= Inside with Chris Cuomo =

American documentary series

Inside with Chris Cuomo is an American documentary series hosted by Chris Cuomo. The series documents Chris in social issues in U.S. cities from an insider perspective. Announced in March 2017 under the working title Inside Secret Places with Chris Cuomo, the series' five-episode first season premiered on HLN on October 20, 2017.

==Episodes==

| No. | Title | Original release date | U.S. viewers |
| 1 | "SOS New Hampshire" | October 20, 2017 | 219,000 |
The effects of the Opioid epidemic in New Hampshire.
| 2 | "The Talking Dead" | October 27, 2017 | N/A |
Dr.
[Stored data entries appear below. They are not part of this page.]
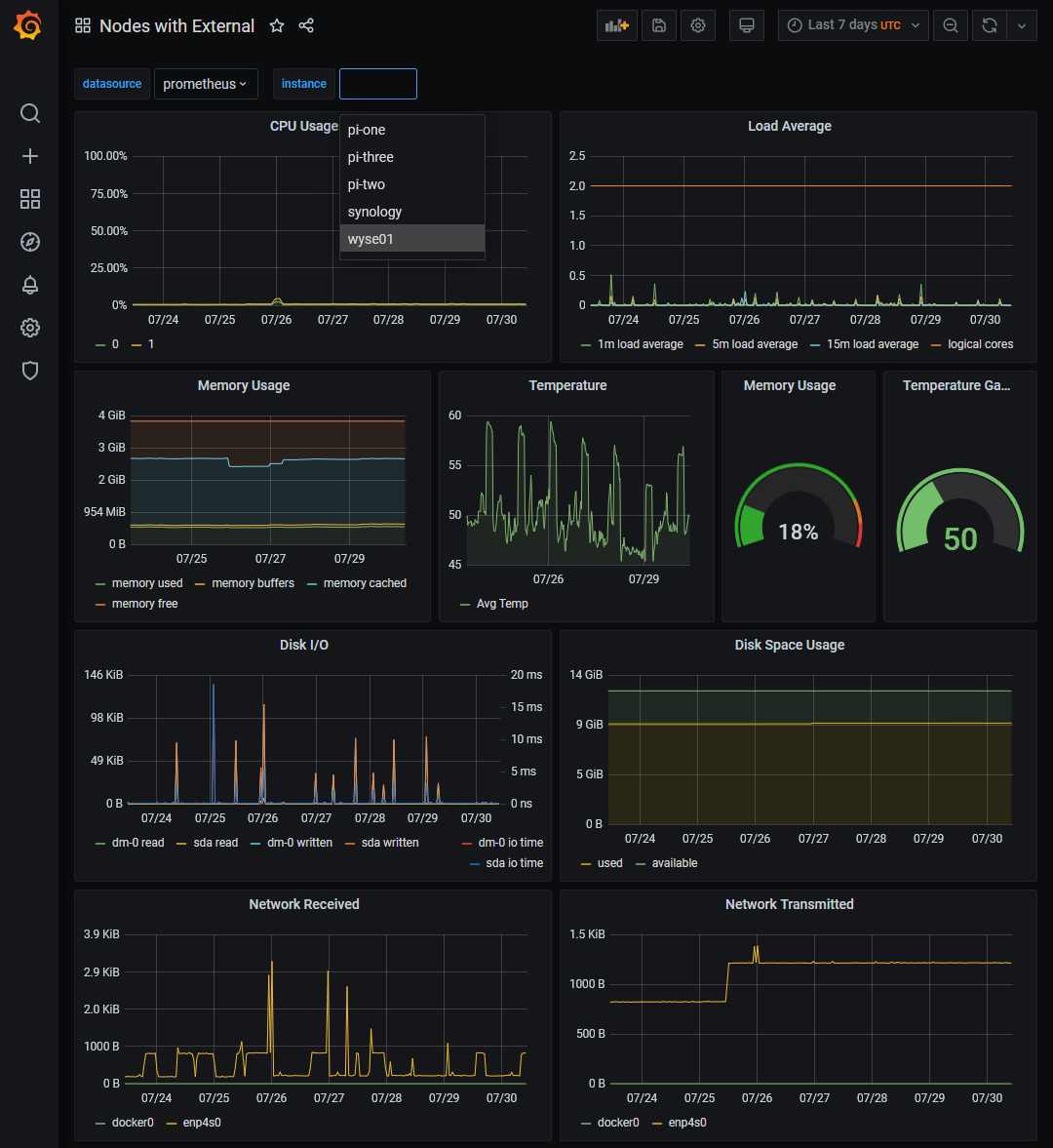Open the Dashboards browse icon
Viewport: 1053px width, 1148px height.
click(x=29, y=199)
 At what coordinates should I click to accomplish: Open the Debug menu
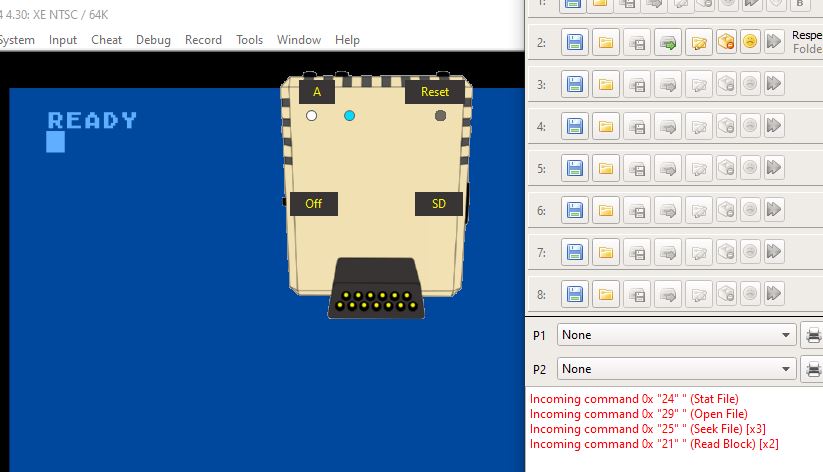tap(153, 40)
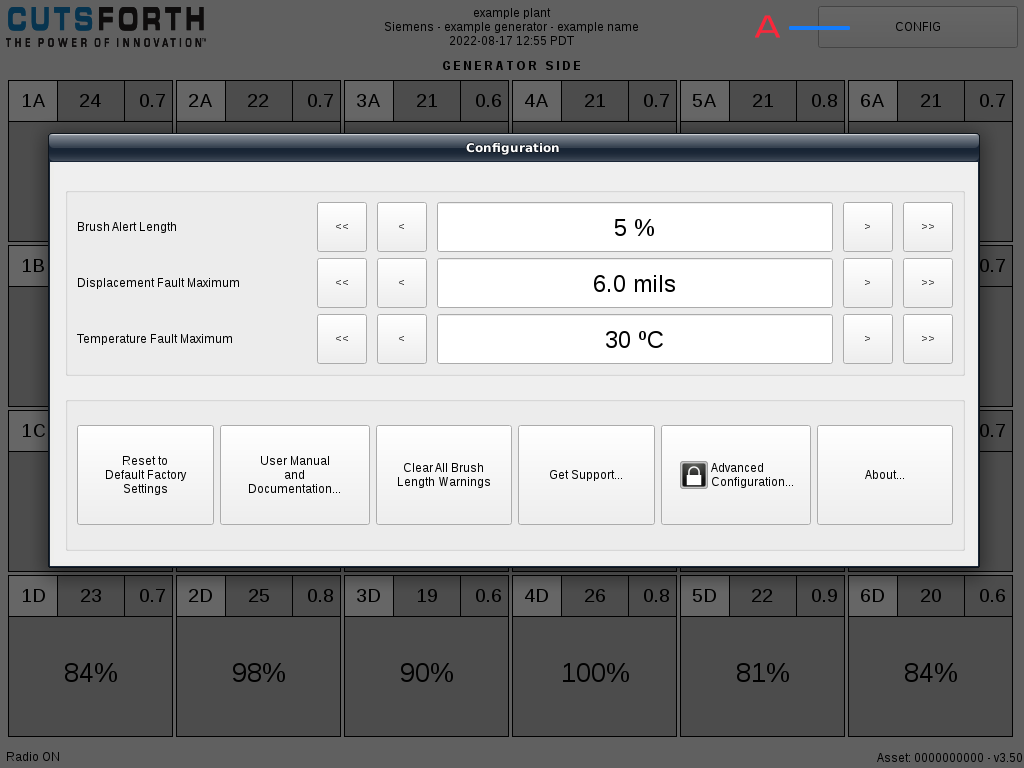Fast-increase Temperature Fault Maximum value

click(x=927, y=339)
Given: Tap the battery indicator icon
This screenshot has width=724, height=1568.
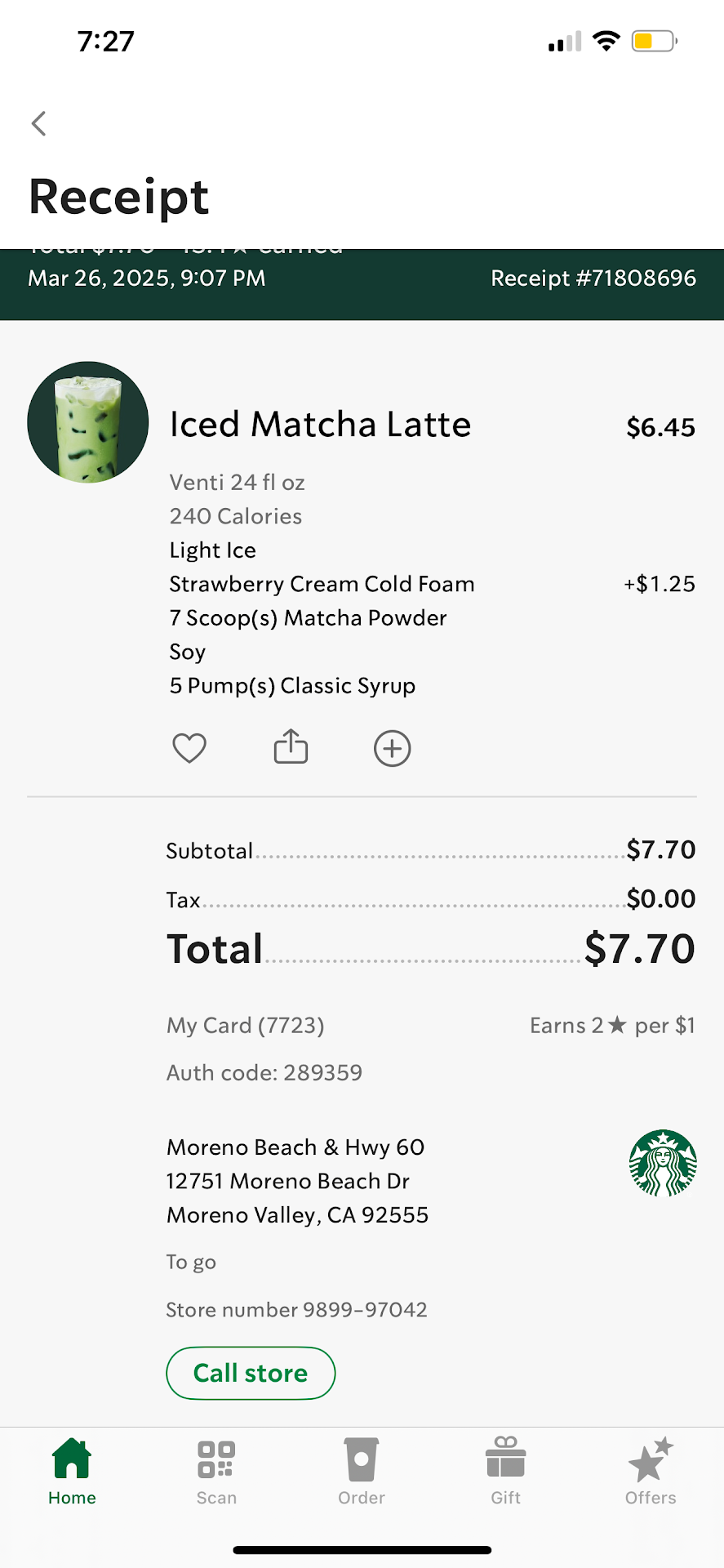Looking at the screenshot, I should click(x=654, y=41).
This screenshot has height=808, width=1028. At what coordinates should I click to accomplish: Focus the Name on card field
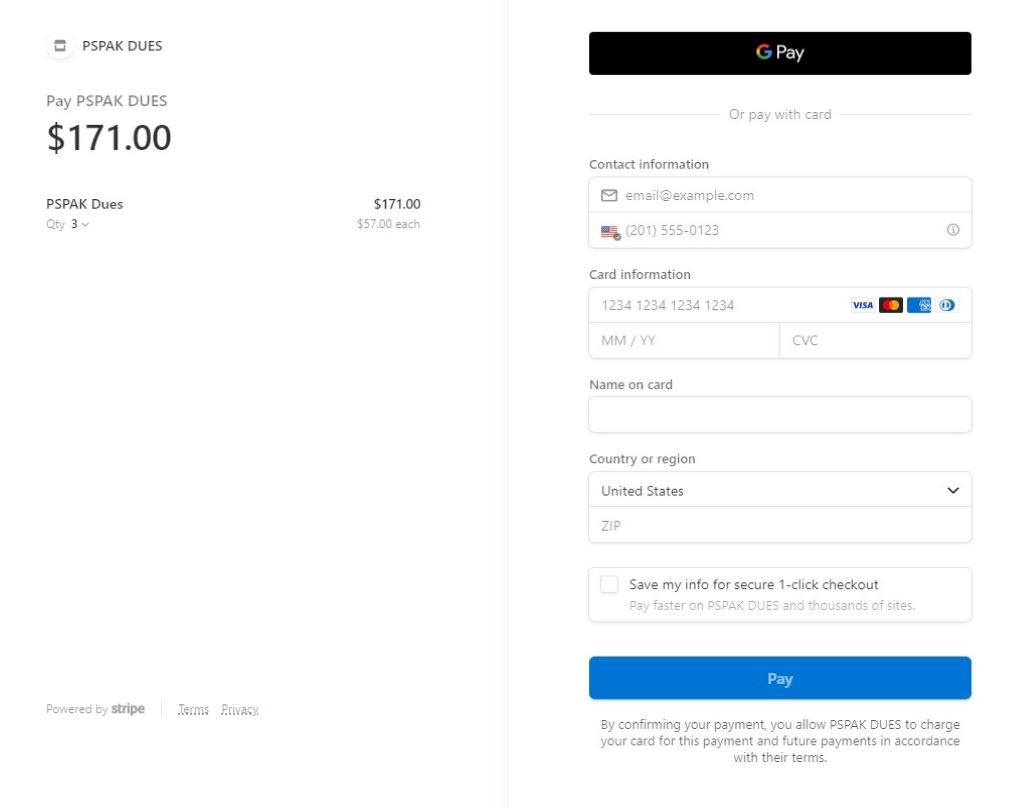[x=780, y=414]
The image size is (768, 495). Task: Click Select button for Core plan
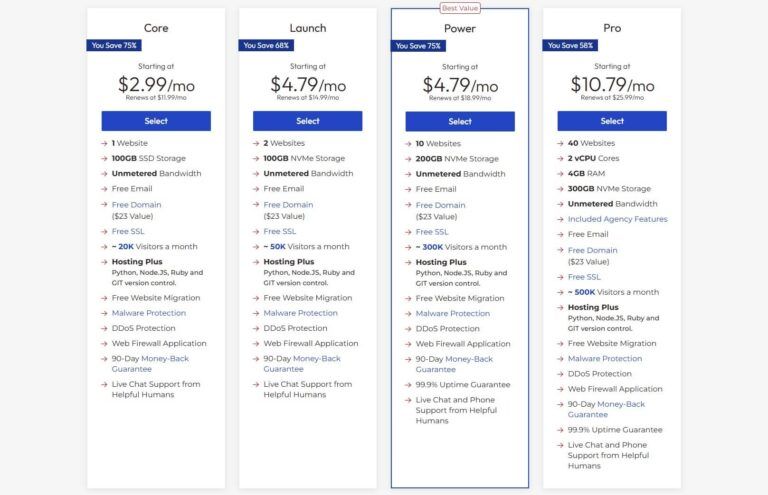(x=155, y=121)
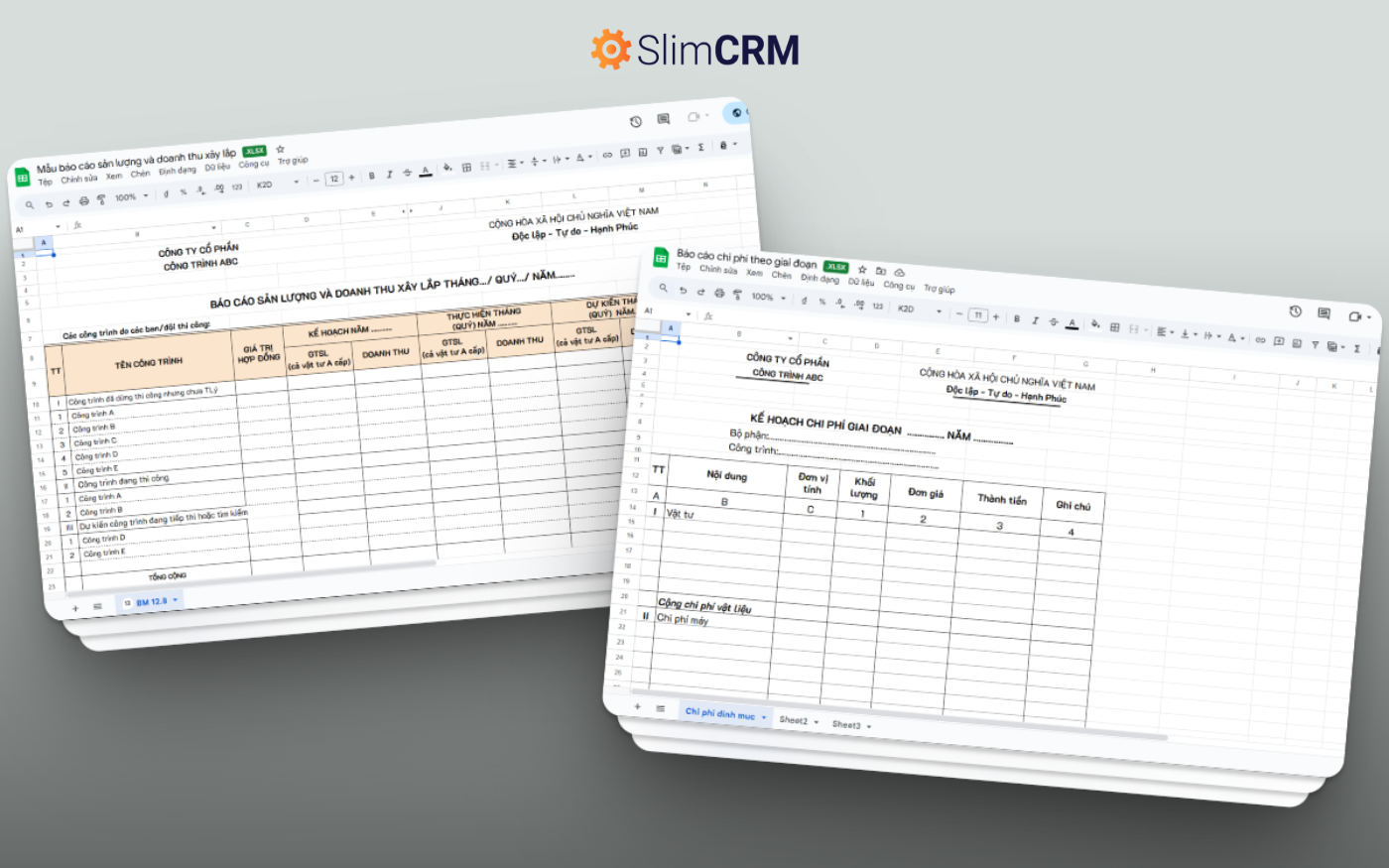Open the comments icon in the left spreadsheet
Image resolution: width=1389 pixels, height=868 pixels.
pos(663,119)
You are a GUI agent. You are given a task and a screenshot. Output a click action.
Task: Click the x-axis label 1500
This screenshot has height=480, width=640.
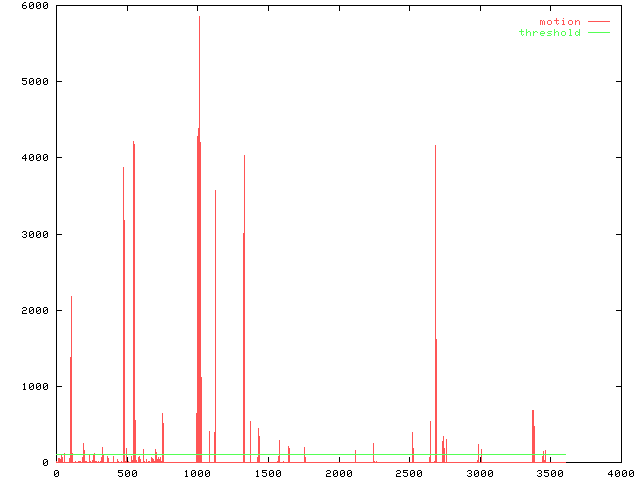point(268,472)

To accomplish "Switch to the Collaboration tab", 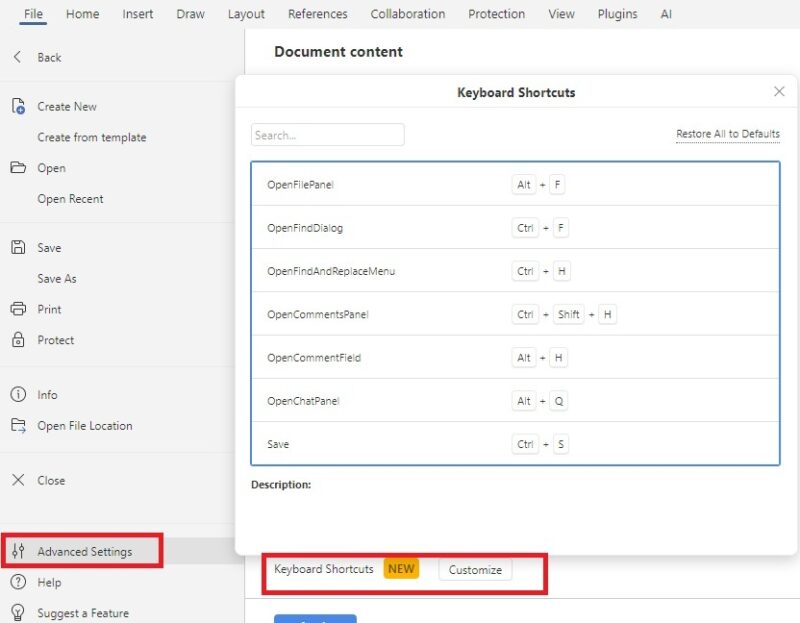I will (x=408, y=14).
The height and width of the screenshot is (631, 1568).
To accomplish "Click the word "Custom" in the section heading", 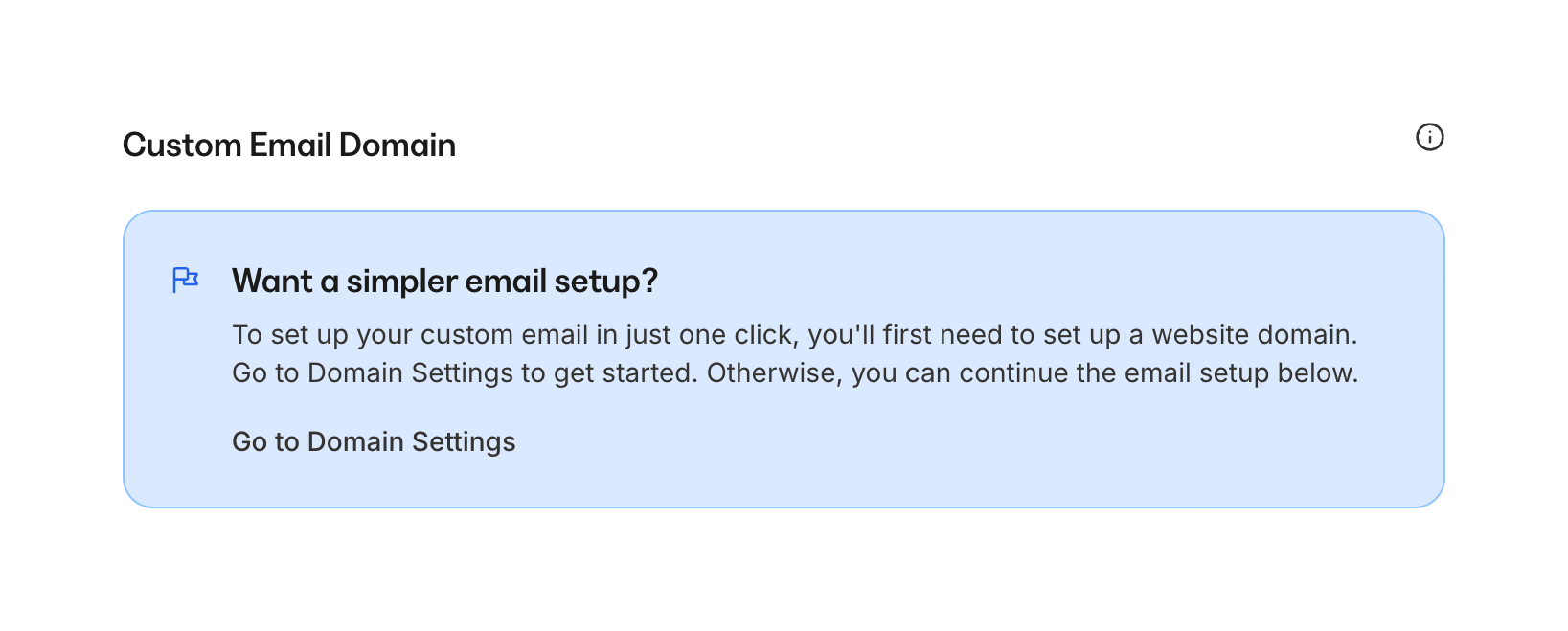I will pos(182,145).
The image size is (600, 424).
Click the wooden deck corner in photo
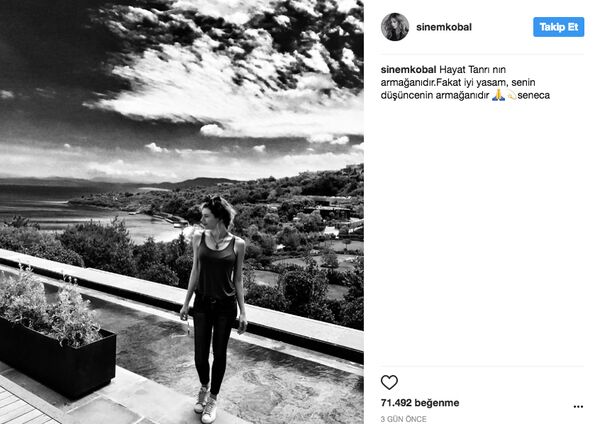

Corrine Stern, the chief medical examiner of Webb County, Texas, investigates migrants who die whilst trying to cross the Mexico-U.S. border in Laredo.
| 3 | "Secret Lives, Secret Places" | November 3, 2017 | N/A |
Custody battles in the Fundamentalist Church of Jesus Christ of Latter-Day Saints.
| 4 | "Anyone's Daughter" | November 10, 2017 | N/A |
Cuomo investigates child sex trafficking in Los Angeles.
| 5 | "Green is the New Black" | November 17, 2017 | N/A |
Cuomo explores the Bedford Hills Correctional Facility for Women in New York, the state's only maximum security prison for women.